Please return every line in the entries below with the word "Expand" in it.

◆ ◆ ◆ ◆ ◆

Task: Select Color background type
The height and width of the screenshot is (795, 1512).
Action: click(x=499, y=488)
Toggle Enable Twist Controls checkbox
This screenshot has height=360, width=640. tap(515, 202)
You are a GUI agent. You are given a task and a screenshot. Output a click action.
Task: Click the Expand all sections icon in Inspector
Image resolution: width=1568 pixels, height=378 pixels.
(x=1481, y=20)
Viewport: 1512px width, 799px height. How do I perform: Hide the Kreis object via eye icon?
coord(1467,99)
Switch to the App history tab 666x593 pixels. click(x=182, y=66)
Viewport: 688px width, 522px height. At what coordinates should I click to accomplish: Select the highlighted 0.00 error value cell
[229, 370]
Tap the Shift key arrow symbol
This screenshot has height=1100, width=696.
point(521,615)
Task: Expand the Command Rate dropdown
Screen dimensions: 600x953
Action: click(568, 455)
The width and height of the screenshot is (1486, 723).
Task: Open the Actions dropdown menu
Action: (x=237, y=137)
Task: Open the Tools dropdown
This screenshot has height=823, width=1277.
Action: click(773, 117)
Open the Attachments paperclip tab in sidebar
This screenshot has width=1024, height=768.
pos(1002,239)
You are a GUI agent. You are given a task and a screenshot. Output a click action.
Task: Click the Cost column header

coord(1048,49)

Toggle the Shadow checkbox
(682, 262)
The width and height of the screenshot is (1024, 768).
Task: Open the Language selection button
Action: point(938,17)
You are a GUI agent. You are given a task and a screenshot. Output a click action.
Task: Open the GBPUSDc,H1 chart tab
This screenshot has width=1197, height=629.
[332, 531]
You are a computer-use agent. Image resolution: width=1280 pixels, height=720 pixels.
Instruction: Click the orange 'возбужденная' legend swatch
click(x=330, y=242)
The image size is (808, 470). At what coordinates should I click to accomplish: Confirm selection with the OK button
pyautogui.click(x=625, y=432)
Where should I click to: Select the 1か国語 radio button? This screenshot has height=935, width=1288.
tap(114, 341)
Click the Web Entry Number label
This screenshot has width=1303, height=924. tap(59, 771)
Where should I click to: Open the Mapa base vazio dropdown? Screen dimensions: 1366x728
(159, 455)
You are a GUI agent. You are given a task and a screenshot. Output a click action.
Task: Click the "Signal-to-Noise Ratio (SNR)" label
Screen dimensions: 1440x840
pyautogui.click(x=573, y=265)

◆ ◆ ◆ ◆ ◆

# [Task output]
Task: Click the Expand all sections icon in Inspector
Task: Expand the Command Rate dropdown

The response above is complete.